The Hypermynds Employee Handbook

4 Security and compliance

Hypermynds operates in regulated energy and financial environments.
Our systems handle:

  • market orders
  • customer data
  • financial information
  • authentication credentials
  • and regulatory processes

Security is therefore not optional: it is part of everyone’s job.

4.1 Access control

Access to Hypermynds systems is granted on a need-to-know basis.

You will receive access only to:

  • the services
  • environments
  • and data

that are required for your role.

Do not:

  • share accounts
  • share credentials
  • or use someone else’s access

If you need additional access, request it through your manager or HR.

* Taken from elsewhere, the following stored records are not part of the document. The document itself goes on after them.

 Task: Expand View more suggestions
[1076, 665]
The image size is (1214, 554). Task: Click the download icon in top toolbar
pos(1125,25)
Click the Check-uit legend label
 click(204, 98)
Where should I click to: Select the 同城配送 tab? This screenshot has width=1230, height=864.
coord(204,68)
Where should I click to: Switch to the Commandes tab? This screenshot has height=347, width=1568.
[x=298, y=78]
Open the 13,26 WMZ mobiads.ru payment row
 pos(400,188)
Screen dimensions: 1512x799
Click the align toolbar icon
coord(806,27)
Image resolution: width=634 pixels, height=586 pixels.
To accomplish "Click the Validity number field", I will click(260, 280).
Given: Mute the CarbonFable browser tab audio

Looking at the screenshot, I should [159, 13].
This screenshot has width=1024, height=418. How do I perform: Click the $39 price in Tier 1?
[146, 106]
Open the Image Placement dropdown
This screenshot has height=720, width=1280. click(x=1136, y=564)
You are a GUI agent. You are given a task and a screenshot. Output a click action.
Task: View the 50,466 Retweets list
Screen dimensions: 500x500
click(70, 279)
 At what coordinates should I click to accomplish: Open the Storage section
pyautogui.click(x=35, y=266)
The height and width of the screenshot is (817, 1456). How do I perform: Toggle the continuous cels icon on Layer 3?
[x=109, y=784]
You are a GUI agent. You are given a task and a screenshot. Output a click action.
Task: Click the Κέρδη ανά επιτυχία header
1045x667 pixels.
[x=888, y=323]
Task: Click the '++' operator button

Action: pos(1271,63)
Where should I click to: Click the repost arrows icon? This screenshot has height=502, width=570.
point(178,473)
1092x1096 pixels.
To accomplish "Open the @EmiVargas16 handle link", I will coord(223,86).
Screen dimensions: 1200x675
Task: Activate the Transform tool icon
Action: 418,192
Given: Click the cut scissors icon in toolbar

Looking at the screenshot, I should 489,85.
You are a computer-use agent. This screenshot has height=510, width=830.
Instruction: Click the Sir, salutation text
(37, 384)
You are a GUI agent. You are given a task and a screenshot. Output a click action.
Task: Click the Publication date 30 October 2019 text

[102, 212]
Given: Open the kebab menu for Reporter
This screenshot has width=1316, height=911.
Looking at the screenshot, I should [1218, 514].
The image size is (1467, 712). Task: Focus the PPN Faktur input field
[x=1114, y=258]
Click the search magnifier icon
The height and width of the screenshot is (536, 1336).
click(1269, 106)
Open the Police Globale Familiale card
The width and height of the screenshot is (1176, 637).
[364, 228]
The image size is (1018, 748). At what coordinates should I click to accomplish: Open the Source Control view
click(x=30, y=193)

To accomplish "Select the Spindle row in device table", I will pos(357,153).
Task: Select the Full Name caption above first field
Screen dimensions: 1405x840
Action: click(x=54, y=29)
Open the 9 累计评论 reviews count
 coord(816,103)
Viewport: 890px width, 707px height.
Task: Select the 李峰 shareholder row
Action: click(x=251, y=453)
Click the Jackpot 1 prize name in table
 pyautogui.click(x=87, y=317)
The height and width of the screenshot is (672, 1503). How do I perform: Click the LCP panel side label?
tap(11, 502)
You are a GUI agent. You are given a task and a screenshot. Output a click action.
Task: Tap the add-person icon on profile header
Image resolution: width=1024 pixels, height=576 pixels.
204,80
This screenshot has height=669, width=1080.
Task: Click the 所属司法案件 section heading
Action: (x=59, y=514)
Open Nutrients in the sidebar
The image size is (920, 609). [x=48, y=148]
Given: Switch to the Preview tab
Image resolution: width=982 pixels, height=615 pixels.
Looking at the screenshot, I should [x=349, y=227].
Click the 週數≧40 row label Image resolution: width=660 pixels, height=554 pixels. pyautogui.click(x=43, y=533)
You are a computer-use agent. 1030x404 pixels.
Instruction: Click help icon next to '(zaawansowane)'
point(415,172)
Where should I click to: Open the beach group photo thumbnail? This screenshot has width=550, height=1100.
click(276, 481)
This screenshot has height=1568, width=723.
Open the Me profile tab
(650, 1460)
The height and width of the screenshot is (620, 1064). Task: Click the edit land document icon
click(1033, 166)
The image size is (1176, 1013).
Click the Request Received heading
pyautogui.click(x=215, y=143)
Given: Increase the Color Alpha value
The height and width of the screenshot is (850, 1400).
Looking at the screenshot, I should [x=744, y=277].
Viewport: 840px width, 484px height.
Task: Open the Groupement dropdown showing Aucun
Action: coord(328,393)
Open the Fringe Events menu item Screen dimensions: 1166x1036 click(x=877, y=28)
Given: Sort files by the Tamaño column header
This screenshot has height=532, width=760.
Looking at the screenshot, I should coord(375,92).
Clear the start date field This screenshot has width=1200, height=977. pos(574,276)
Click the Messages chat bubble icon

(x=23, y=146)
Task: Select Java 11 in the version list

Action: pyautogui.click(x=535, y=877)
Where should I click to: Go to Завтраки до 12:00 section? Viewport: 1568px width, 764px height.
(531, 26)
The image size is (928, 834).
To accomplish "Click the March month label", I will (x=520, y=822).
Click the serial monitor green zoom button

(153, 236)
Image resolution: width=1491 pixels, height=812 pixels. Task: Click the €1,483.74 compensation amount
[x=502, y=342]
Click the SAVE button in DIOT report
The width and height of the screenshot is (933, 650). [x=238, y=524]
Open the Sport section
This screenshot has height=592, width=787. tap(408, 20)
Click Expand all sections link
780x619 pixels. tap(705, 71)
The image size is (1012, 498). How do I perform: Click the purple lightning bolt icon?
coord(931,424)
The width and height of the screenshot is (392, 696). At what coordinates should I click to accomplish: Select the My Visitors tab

4.2 Authentication and identity

Hypermynds uses centralized identity management (e.g. Auth0, Google Workspace and other identity providers).

You must:

  • use strong, unique passwords
  • enable multi-factor authentication (MFA) wherever available
  • and keep your account recovery information up to date

Never disable MFA on company systems.

4.3 Secrets and credentials

All secrets must be stored in Bitwarden or in approved secure systems.

This includes:

  • passwords
  • API tokens
  • SSH keys
  • certificates
  • and recovery keys

Secrets must never be:

  • sent via email
  • shared on Slack
  • stored in code repositories
  • or saved in plain text files

If you believe a secret has been exposed, report it immediately.

4.4 Customer and market data

Data from customers, energy markets and partners must be handled with care.

Do not:

  • copy customer data to personal devices
  • upload it to external services
  • or share it outside Hypermynds

Use only approved tools and environments to access and process sensitive data.

4.5 Production systems

Production environments contain live customer and market data.

Only authorized personnel may access or modify production systems.

Do not:

  • run experiments
  • test scripts
  • or ad-hoc changes

directly in production.

All changes must follow the defined deployment and approval process.

4.6 Certificates and market credentials

Hypermynds uses digital certificates and cryptographic credentials to access energy market platforms (such as GME).

These credentials:

  • are legally binding
  • can place real market orders
  • and may have regulatory impact

They must be:

  • stored securely
  • accessed only when required
  • and never copied or shared

Misuse of these credentials can have serious financial and legal consequences.

4.7 Compliance and audits

Hypermynds may be subject to:

  • customer audits
  • regulatory requirements
  • and internal controls

You may be asked to:

  • document processes
  • provide logs
  • or explain how systems work

This is normal in a regulated environment.
Always provide accurate and complete information.

4.8 Reporting issues

If you notice:

  • a security weakness
  • a data leak
  • suspicious activity
  • or a process that puts compliance at risk

report it immediately to your manager or to HR.

Early reporting protects both you and the company.